Avant-propos
- Type de publication : Chapitre d’ouvrage
- Ouvrage : Proust et la connaissance esthétique
- Pages : 11 à 12
- Collection : Bibliothèque proustienne, n° 45
Avant-propos
Peut-on juger une œuvre littéraire à travers la théorie de la complexité ? Et cette complexité peut-elle définir une nouvelle esthétique ? Dans mon précédent ouvrage, Proust et l’esthétique de la complexité, il est apparu assez vite qu’il fallait quitter certaines interprétations traditionnelles de l’œuvre proustienne – telle celle des signes de Gilles Deleuze (Proust et les signes) –, pour tâcher d’introduire de nouveaux outils de réflexion. Notamment en s’appuyant sur les sciences de la Complexité, l’entropie, l’autoorganisation, la topologie, la théorie des systèmes dynamiques, et aussi des concepts neuroscientifiques. D’emblée il fallait élargir la notion de signes pour la tourner en sciences des systèmes. Pour ce, le travail du poète-théoricien Paul Valéry, adepte d’une pensée par modèles (telle la variation) et systèmes : système C.E.M. (Corps/Esprit/Monde), pouvait s’avérer féconde. Il en résulte en effet un « art de l’invention » consistant « à (se) créer », en décrivant et connaissant son fonctionnement mental, et à re-créer la (une) réalité en de nouvelles combinaisons de formes. C’est là qu’est le processus (de création). Car l’esthétique proustienne comme valéryenne procède de données cognitives et cérébrales observées de très près.

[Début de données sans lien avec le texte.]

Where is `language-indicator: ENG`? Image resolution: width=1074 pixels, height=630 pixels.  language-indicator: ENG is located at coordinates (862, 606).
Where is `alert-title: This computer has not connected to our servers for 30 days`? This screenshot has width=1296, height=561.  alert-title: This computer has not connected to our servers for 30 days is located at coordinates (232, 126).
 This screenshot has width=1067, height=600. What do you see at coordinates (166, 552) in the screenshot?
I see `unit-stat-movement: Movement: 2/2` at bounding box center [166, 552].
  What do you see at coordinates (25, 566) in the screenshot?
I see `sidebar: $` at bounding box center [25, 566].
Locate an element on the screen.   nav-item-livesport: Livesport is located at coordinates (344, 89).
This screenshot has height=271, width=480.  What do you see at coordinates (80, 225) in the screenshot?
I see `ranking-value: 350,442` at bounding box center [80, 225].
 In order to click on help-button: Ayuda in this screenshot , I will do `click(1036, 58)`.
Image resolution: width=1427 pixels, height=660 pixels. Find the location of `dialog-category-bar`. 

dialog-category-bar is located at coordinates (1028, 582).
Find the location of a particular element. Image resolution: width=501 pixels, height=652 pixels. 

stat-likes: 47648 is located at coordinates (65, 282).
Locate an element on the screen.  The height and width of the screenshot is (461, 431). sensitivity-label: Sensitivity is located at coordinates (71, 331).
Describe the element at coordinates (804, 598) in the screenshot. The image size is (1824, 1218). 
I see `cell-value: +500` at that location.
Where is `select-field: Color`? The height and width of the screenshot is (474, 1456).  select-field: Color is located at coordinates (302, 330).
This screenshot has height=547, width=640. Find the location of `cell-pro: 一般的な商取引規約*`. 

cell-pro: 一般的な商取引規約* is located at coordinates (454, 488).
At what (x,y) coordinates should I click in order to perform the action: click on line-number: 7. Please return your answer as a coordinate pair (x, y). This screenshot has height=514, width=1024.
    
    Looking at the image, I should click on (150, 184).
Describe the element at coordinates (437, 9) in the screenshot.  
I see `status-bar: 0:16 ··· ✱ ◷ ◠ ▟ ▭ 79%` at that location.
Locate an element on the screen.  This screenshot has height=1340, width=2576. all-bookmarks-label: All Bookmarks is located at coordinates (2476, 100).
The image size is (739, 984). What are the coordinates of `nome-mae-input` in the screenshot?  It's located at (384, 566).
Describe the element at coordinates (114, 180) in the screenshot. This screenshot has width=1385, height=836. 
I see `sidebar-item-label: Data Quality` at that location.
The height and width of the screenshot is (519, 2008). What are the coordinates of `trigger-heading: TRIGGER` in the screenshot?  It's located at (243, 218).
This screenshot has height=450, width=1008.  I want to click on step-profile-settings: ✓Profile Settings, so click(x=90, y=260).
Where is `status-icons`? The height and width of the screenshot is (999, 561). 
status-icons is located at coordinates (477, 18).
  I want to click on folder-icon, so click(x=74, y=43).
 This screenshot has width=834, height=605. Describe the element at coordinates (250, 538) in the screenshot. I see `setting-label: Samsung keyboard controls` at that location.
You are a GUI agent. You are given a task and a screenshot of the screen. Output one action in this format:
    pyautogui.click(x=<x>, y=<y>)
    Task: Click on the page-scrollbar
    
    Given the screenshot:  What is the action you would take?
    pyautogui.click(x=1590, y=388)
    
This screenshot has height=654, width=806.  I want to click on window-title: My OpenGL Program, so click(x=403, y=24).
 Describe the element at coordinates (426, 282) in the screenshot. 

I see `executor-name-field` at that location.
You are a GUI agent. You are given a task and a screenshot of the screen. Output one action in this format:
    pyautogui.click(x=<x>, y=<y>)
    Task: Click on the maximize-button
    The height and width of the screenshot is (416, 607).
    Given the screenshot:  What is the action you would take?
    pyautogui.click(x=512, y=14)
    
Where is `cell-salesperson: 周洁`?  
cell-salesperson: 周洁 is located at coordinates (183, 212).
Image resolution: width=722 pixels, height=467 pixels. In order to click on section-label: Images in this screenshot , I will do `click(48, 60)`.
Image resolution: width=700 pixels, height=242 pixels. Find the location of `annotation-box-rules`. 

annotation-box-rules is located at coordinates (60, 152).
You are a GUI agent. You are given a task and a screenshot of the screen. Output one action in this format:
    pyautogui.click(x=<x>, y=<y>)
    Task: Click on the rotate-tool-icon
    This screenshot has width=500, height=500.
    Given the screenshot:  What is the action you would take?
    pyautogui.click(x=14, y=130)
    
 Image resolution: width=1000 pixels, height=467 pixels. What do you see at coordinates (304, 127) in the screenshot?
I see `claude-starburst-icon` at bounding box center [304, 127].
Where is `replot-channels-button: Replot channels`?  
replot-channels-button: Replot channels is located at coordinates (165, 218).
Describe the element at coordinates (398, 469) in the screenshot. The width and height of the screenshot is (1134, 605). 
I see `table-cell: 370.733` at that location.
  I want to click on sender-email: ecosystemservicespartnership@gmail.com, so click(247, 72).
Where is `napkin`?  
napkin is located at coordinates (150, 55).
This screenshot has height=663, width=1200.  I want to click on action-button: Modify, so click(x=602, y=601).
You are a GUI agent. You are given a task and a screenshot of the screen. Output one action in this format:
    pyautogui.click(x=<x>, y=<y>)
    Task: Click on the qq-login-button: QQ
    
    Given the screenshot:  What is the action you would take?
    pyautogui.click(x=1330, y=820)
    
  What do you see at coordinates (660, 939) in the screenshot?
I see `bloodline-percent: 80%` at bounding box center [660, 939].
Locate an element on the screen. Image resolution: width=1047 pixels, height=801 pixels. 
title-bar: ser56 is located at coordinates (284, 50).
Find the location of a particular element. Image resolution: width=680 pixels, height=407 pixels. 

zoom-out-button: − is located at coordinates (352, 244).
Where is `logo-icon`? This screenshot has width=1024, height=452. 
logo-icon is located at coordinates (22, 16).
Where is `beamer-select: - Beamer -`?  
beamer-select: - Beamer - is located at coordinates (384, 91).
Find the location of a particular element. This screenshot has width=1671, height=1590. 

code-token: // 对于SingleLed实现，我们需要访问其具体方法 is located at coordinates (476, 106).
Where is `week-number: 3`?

Ce livre-ci donne une place encore plus grande à Valéry, en posant des analogies entre rédaction de ses Cahiers et celle de la Recherche, et aussi des rapprochements à partir de thèmes fétiches du poète (Implexe, variabilité, variation, Self-variance) avec les sujets proustiens (mémoire involontaire, intermittences du moi, affres de l’amour et de la jalousie, souffrance et ratiocinations du narrateur). Sans oublier le principe du système Corps/Esprit/Monde qui joue ici son rôle à plein notamment en instaurant l’idée de cycles. Cycles de la nature en leur acception également biologique et développementale, cycles de perception-action engendrant cette circularité fondamentale à la base même de la vie de l’individu et de l’apprentissage de son environnement. Idées déjà exposées dans Proust et l’esthétique de la complexité, ici systématisés, afin de spécifier une stratégie constructiviste de l’écriture avec des jeux 12entre emboîtement de formes, principe homothétique (moments où toute l’œuvre se trouve résumée ou plutôt contenue), profondeur logique (complexité profonde et très organisée) et relativité de temps et de points de vue. De là naît l’œuvre nouvelle.